(Beginning of EXTRACTED TEXT)
NICOLE MCNULTY: During the pandemic, tenants got aid in the form of rent freezes and moratoriums on evictions. Landlords got access to government programs like PPE. But now many landlords say they’re finding it tough to stay in business. Last night, the Rent Guidelines Board passed a preliminary vote that would allow rents to increase 0-2% on one year leases. Joshua Stein, is a commercial real estate attorney in New York city. He’s represented both landlords and commercial tenants.

JOSHUA STEIN: Well, the board itself is appointed by the mayor. It's supposed to be balanced between property owners and tenant representatives. And then you've got this circus of political demonstrators with signs and screaming and "Cancel rent" and "I'm a poor property owner and I can't make a living." It's all very emotional. Very irrational, having nothing to do with the alleged, uh, administrative mission of this board, which is supposed to look at how much expenses have gone up and let property owners keep up with their expenses. What has happened is because of the political pressures over the last five years, the expenses have gone up faster than the permitted rents have gone up. And this has been an absolute disaster for property owners.

MCNULTY: What would happen to some of these landlords, if they continue to lose out on this rent on these payments?

STEIN: Well, it's not only the rent guidelines board that is squeezing property owners. It is the pandemic, the evictions, the moratoriums, uh, and above all, ever rising expenses. And it is reasonable to predict foreclosures, changes in ownership, as a result. And then ultimately if these buildings become completely uneconomic, there will be real estate tax lien sales, where these buildings will not be able to pay their real estate taxes and the city will get to take them over.
(End of EXTRACTED TEXT)
(Beginning of RECORDED INFORMATION)
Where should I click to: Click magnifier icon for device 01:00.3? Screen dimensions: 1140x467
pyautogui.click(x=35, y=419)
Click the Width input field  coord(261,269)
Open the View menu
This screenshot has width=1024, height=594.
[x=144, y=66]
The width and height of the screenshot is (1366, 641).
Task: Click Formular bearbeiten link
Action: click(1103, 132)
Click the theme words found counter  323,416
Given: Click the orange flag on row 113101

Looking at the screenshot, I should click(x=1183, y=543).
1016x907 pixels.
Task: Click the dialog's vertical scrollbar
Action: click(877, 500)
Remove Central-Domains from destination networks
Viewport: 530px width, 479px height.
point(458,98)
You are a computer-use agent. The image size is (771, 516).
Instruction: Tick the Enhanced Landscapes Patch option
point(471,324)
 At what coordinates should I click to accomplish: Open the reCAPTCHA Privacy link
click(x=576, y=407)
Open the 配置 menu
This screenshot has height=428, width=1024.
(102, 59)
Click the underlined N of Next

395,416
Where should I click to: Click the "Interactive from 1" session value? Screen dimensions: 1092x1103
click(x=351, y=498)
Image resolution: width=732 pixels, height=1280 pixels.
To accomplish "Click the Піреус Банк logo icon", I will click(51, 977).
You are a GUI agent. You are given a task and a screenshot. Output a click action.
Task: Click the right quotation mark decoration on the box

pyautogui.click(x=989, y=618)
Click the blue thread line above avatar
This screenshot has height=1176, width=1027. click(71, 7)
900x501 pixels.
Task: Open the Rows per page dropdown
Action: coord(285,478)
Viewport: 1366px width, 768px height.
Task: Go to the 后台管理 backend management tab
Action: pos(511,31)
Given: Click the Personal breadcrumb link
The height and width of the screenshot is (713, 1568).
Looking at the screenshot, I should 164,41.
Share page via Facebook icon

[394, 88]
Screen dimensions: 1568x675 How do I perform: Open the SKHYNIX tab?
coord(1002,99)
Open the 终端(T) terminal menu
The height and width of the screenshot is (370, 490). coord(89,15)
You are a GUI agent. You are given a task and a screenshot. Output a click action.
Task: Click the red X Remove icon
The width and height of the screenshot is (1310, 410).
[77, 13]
(End of RECORDED INFORMATION)
▸ ACTIONS TO TAKE:
1) In the interview about New York's Rent Guidelines Board, what range of rent increases on one-year leases would the board's preliminary vote allow?
2) In the interview about New York's Rent Guidelines Board, Joshua Stein names several things that are squeezing property owners. List every one of them.
3) Pick up the interview about New York's Rent Guidelines Board after its last line and write what comes next.

▸ OUTPUTS BY TASK:
1) 0-2%

2)
- The Rent Guidelines Board
- The pandemic
- The evictions
- The moratoriums
- Ever rising expenses

3)
MCNULTY: Could you just give me a few examples of what those property expenses are?

STEIN: The biggest one is actually real estate taxes. This the city takes about 30% of your gross revenue as real estate taxes. Payroll is another big one. You also have utilities, electric, water, you have insurance, and then you have repairs and maintenance. So, those expenses pretty much eat up probably 85% of your revenue.

MCNULTY: What would this zero to 2% increase mean for tenants and what is the best way to balance both the needs of landlords and tenants?

STEIN: Well, you know, you, you, you have to pay rent. There is a cost to providing housing. Housing is not free. So, if you're a property owner, your costs go up. If you're a tenant, it's entirely appropriate that your rent should go up, especially if it's way below market, as it often is with the rent regulation regime. Now, the best way to balance the interests of tenants and property owners is to seize the current moment as a perfect opportunity to get rid of rent regulations. And the reality is there's lots of vacant apartments, lots of them. Um, some of them are from people who have fled. Some of them are from rent regulated apartments that came back to the owners and the owners do not want to rent them because it's uneconomic to rent them. Uh, and you have rents declining as a result of the people who fled the city.

MCNULTY: But how would getting rid of rent regulation helps say tenants, who've lost their job during the pandemic?

STEIN: It is not as the job of property owners to accommodate the people who cannot afford the market price for whatever goods and services they need. That's a governmental, it's not something that should be foisted on, uh, the people who happen to own property and have tremendous expenses that they need to pay in order to operate the property in a responsible way.

MCNULTY: Joshua Stein is a commercial real estate attorney in New York City. Thank you so much for being with us.

STEIN: It was my pleasure and thanks a lot.